Zunächst musst du aber einen Betrieb finden.
Höre dich am Anfang im Bekanntenkreis um. Wer hat schon eine Ausbildung gemacht? Wer kennt einen guten Betrieb und kann dich vielleicht sogar empfehlen? Auf dieser Internetseite findest du außerdem die Kontaktadressen aller Landesverbände.
Wenn du einen Betrieb gefunden hast, heißt es Initiative zeigen.
Ein Telefonanruf klärt, ob ein Ausbildungsplatz frei ist. Deine schriftliche Bewerbung mit Lebenslauf sowie einer Kopie deiner Zeugnisse muss tiptop sein. Informiere dich vorher, wie man ein Anschreiben verfasst, und überprüfe die Rechtschreibung.
Im Bewerbungs- gespräch zählt vor allem Ehrlichkeit.
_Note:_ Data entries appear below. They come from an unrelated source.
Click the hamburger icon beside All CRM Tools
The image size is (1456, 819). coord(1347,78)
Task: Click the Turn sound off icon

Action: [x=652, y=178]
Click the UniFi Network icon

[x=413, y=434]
Der Meister, der dich einlädt, könnte dein zukünftiger Chef sein. Also tritt korrekt auf und bereite dich auf das Gespräch mit ihm vor: Was erwartest du von deiner Ausbildung in diesem Betrieb? Aber auch: Was möchtest du leisten?
Übrigens,
von allen Bewerbern werden gute Leistungen in den Schulfächern Deutsch und Mathematik erwartet, denn diese Fähigkeiten braucht man in den Bauberufen. Falls du hier Schwächen hast, solltest du beweisen, dass du dir in Zukunft noch mehr Mühe geben willst.
Du hast Abitur?
Wenn du studieren, aber nicht den ganzen Tag über Büchern brüten möchtest, gibt es zum Beispiel im Bauingenieurwesen die dualen Studiengänge: In kurzer Zeit kannst du damit sowohl den Gesellenbrief als auch einen Hochschulabschluss erlangen.
Mit dem Gesellenbrief in der Tasche
kannst du Berufserfahrung sammeln und bereits gutes Geld verdienen. Du hast außerdem Möglichkeiten, dich auf die technische, gestalterische oder betriebswirtschaftliche Seite deines Berufs zu spezialisieren oder dich zum Vorarbeiter, Werkpolier oder Geprüften Polier weiterzubilden.
Es lockt noch eine Herausforderung: der Meistertitel.
Er ist ein wichtiger Schritt auf dem Weg zu einem eigenen Betrieb. Als selbständiger Meister darfst du dann auch wieder Jüngere in deinem Bauberuf ausbilden – der Kreis hat sich für dich geschlossen.